Saat aku menoleh kebelakang, kulihat bayangan diriku sendiri di cermin yang terlihat nakal dan binal.
Plak... "Aww..." Aku menampar pantatku sendiri dengan tangan kananku.
Aku mengambil dildo yang tadi ku taruh di kasurku, lalu aku menggesekkan benda itu di vaginaku.
"Shh... Ahh... Enakkhh..."
Lalu aku memasukkan benda haram itu kedalam vaginaku yang sudah sangat basah.
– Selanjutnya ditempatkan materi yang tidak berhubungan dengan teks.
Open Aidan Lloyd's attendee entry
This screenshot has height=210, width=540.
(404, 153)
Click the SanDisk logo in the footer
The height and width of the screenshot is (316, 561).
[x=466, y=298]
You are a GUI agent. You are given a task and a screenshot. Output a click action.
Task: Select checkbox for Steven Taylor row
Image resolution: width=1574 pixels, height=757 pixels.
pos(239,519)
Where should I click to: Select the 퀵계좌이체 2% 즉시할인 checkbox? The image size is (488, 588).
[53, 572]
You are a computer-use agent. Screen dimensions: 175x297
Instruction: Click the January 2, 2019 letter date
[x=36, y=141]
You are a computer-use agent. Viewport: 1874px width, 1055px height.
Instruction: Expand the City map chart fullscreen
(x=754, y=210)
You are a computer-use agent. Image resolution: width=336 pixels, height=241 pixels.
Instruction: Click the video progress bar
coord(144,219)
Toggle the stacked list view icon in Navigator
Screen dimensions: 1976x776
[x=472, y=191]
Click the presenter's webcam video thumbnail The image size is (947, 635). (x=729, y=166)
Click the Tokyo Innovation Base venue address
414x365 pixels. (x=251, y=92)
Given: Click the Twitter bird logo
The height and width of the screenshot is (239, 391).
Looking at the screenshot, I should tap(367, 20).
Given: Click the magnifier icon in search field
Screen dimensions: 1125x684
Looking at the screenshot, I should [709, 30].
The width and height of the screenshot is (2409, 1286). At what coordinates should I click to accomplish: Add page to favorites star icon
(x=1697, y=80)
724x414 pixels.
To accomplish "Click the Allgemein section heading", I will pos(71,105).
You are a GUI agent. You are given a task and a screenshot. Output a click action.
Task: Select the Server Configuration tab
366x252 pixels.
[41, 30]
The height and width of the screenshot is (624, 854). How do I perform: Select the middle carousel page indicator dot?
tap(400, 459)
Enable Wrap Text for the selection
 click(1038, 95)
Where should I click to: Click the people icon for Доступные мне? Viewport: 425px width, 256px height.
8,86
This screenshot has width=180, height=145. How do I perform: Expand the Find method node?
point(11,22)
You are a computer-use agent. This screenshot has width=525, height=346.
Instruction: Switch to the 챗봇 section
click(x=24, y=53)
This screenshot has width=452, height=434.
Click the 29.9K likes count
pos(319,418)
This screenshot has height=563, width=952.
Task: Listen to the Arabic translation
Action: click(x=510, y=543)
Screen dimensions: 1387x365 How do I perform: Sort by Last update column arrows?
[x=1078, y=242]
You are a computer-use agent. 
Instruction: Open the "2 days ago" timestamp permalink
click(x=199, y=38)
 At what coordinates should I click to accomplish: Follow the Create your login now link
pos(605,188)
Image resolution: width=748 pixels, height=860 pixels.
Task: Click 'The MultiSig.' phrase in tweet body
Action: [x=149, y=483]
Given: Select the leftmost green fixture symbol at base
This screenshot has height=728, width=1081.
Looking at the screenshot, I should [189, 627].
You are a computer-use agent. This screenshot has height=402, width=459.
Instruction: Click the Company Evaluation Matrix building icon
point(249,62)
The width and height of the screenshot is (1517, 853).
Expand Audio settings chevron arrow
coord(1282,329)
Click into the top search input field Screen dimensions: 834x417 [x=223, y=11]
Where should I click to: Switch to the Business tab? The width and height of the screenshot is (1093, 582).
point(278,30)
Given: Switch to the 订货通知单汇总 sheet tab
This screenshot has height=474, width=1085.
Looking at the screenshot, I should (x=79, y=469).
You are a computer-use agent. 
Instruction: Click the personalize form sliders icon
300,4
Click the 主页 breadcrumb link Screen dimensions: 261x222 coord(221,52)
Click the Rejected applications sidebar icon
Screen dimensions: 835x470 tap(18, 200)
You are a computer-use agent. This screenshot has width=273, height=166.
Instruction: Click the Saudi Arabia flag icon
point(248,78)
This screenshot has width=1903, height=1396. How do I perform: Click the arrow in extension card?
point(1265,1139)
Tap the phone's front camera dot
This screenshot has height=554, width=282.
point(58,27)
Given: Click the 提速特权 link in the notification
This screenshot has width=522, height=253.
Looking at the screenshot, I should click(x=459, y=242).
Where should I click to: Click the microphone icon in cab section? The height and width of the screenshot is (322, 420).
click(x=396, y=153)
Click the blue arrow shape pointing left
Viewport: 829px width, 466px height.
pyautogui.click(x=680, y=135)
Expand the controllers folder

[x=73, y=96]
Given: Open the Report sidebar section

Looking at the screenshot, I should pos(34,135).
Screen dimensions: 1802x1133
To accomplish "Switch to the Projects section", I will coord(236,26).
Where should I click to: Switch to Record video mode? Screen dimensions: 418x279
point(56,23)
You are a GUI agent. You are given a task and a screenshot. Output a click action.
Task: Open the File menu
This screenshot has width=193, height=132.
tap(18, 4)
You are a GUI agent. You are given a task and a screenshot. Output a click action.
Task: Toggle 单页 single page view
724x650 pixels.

Aku mendesah pelan saat benda itu masuk sepenuhnya kedalam vaginaku.
Lalu aku mulai memaju mundurkan benda itu didalam vaginaku, kurasakan semakin nikmat seperti kontol laki-laki yang menyetubuhiku.
Sesaat kemudian aku seakan ingin pipis, masih pagi tapi aku sudah sangat terangsang.
Ting... Ting... Ting...
Namun, saat aku akan mengalami orgasme, aku mendengar suara penjual bubur ayam favoritku.
Tanpa pikir panjang, aku langsung melemparkan dildo itu begitu saja. Aku segera keluar kamarku berniat membeli bubur ayam favoritku itu.
Tapi aku teringat sesuatu, payudaraku yang masih menyembul, lalu aku merapikan lagi dasterku tapi putingku terlihat sangat menonjol.
Apa aku pakai daleman dulu? Ah, keburu penjual bubur ayamnya pergi. Aku berlari menuju lemariku mencari apapun untuk menutupi payudaraku.
Lalu aku mengambil jilbab segi empat berwarna putih dan tanpa pikir panjang aku langsung mengganti jilbabku.
Jilbab segi empat yang kedua ujungnya kubiarkan menjuntai kebawah menutupi payudaraku, aku rasa sudah cukup meski masih terlihat samar-masar tonjolan kedua putingku.
Aku segera mengambil uang di tas selempangku dan bergegas keluar. Seperti dugaanku, penjual bubur ayam itu sudah tak terlihat lagi di depan gerbang kosanku.
Setelah membuka pintu gerbang kosanku dan kulihat penjual bubur ayam itu sudah berjalan agak jauh, aku segera berlari mengejarnya.
"Baang... Beli bubur..."
Aku berteriak sambil berlari kecil mengejarnya, dan beruntungnya penjual bubur itu mendengar teriakanku lalu menghentikan langkahnya.